-- Requirement --
An identical copy of all the records is what the answer must contain.

::: Data records :::

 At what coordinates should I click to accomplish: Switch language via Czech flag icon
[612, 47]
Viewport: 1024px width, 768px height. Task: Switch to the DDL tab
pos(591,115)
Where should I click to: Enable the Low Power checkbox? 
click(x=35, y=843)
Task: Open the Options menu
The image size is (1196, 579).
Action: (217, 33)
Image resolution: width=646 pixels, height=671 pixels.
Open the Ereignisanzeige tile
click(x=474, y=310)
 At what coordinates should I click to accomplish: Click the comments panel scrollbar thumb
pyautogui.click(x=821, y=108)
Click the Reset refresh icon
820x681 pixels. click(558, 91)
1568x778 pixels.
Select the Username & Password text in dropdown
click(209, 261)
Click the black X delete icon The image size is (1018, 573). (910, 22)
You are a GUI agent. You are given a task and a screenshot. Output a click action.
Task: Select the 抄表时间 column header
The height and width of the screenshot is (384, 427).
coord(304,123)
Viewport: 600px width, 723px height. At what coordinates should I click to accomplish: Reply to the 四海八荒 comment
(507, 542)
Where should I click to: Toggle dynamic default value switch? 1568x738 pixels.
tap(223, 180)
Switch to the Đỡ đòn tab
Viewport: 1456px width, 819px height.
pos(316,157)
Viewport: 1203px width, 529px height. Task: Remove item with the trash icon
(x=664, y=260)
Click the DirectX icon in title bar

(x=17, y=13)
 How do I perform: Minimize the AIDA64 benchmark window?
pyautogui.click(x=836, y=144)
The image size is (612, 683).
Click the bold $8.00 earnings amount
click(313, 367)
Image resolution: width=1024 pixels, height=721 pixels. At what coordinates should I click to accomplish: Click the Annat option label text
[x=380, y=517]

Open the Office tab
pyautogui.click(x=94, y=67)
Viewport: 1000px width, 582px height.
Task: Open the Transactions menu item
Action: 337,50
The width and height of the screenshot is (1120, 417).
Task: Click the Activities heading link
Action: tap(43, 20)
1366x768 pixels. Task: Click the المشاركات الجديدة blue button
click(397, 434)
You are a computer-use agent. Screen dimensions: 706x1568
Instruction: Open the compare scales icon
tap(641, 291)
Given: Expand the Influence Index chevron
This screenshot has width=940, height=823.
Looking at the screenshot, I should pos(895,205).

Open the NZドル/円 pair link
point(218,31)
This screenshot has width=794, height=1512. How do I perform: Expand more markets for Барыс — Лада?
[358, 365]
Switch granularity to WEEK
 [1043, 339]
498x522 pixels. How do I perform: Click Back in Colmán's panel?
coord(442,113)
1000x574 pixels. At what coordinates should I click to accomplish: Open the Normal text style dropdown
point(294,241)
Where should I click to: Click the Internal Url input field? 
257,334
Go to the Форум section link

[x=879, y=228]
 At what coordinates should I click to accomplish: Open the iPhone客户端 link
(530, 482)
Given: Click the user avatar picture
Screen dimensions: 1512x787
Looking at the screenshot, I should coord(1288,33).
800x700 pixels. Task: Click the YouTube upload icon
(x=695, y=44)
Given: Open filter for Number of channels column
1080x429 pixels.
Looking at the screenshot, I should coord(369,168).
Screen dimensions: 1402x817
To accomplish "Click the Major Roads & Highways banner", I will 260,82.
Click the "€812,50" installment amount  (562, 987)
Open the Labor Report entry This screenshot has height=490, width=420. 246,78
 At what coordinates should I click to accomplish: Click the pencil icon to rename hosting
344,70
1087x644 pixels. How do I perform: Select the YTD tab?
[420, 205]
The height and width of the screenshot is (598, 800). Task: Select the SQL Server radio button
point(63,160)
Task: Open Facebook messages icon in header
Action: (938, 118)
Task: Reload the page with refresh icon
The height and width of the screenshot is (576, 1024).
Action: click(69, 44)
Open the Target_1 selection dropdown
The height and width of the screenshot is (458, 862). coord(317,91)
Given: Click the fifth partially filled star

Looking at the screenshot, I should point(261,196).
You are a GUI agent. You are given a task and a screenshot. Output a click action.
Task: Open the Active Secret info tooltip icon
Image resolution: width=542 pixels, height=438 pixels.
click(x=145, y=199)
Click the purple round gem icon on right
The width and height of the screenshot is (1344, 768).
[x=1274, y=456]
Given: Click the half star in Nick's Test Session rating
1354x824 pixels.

:::

-- Finished task --
 At what coordinates should I click to accomplish: Switch language via Czech flag icon
[612, 47]
Viewport: 1024px width, 768px height. Task: Switch to the DDL tab
pos(591,115)
Where should I click to: Enable the Low Power checkbox? 
click(x=35, y=843)
Task: Open the Options menu
The image size is (1196, 579).
Action: (217, 33)
Image resolution: width=646 pixels, height=671 pixels.
Open the Ereignisanzeige tile
click(x=474, y=310)
 At what coordinates should I click to accomplish: Click the comments panel scrollbar thumb
pyautogui.click(x=821, y=108)
Click the Reset refresh icon
820x681 pixels. click(558, 91)
1568x778 pixels.
Select the Username & Password text in dropdown
click(209, 261)
Click the black X delete icon The image size is (1018, 573). (910, 22)
You are a GUI agent. You are given a task and a screenshot. Output a click action.
Task: Select the 抄表时间 column header
The height and width of the screenshot is (384, 427).
coord(304,123)
Viewport: 600px width, 723px height. At what coordinates should I click to accomplish: Reply to the 四海八荒 comment
(507, 542)
Where should I click to: Toggle dynamic default value switch? 1568x738 pixels.
tap(223, 180)
Switch to the Đỡ đòn tab
Viewport: 1456px width, 819px height.
pos(316,157)
Viewport: 1203px width, 529px height. Task: Remove item with the trash icon
(x=664, y=260)
Click the DirectX icon in title bar

(x=17, y=13)
 How do I perform: Minimize the AIDA64 benchmark window?
pyautogui.click(x=836, y=144)
The image size is (612, 683).
Click the bold $8.00 earnings amount
click(313, 367)
Image resolution: width=1024 pixels, height=721 pixels. At what coordinates should I click to accomplish: Click the Annat option label text
[x=380, y=517]

Open the Office tab
pyautogui.click(x=94, y=67)
Viewport: 1000px width, 582px height.
Task: Open the Transactions menu item
Action: 337,50
The width and height of the screenshot is (1120, 417).
Task: Click the Activities heading link
Action: tap(43, 20)
1366x768 pixels. Task: Click the المشاركات الجديدة blue button
click(397, 434)
You are a computer-use agent. Screen dimensions: 706x1568
Instruction: Open the compare scales icon
tap(641, 291)
Given: Expand the Influence Index chevron
This screenshot has width=940, height=823.
Looking at the screenshot, I should pos(895,205).

Open the NZドル/円 pair link
point(218,31)
This screenshot has width=794, height=1512. How do I perform: Expand more markets for Барыс — Лада?
[358, 365]
Switch granularity to WEEK
 [1043, 339]
498x522 pixels. How do I perform: Click Back in Colmán's panel?
coord(442,113)
1000x574 pixels. At what coordinates should I click to accomplish: Open the Normal text style dropdown
point(294,241)
Where should I click to: Click the Internal Url input field? 
257,334
Go to the Форум section link

[x=879, y=228]
 At what coordinates should I click to accomplish: Open the iPhone客户端 link
(530, 482)
Given: Click the user avatar picture
Screen dimensions: 1512x787
Looking at the screenshot, I should coord(1288,33).
800x700 pixels. Task: Click the YouTube upload icon
(x=695, y=44)
Given: Open filter for Number of channels column
1080x429 pixels.
Looking at the screenshot, I should coord(369,168).
Screen dimensions: 1402x817
To accomplish "Click the Major Roads & Highways banner", I will 260,82.
Click the "€812,50" installment amount  (562, 987)
Open the Labor Report entry This screenshot has height=490, width=420. 246,78
 At what coordinates should I click to accomplish: Click the pencil icon to rename hosting
344,70
1087x644 pixels. How do I perform: Select the YTD tab?
[420, 205]
The height and width of the screenshot is (598, 800). Task: Select the SQL Server radio button
point(63,160)
Task: Open Facebook messages icon in header
Action: (938, 118)
Task: Reload the page with refresh icon
The height and width of the screenshot is (576, 1024).
Action: click(69, 44)
Open the Target_1 selection dropdown
The height and width of the screenshot is (458, 862). coord(317,91)
Given: Click the fifth partially filled star

Looking at the screenshot, I should point(261,196).
You are a GUI agent. You are given a task and a screenshot. Output a click action.
Task: Open the Active Secret info tooltip icon
Image resolution: width=542 pixels, height=438 pixels.
click(x=145, y=199)
Click the purple round gem icon on right
The width and height of the screenshot is (1344, 768).
[x=1274, y=456]
Given: Click the half star in Nick's Test Session rating
1354x824 pixels.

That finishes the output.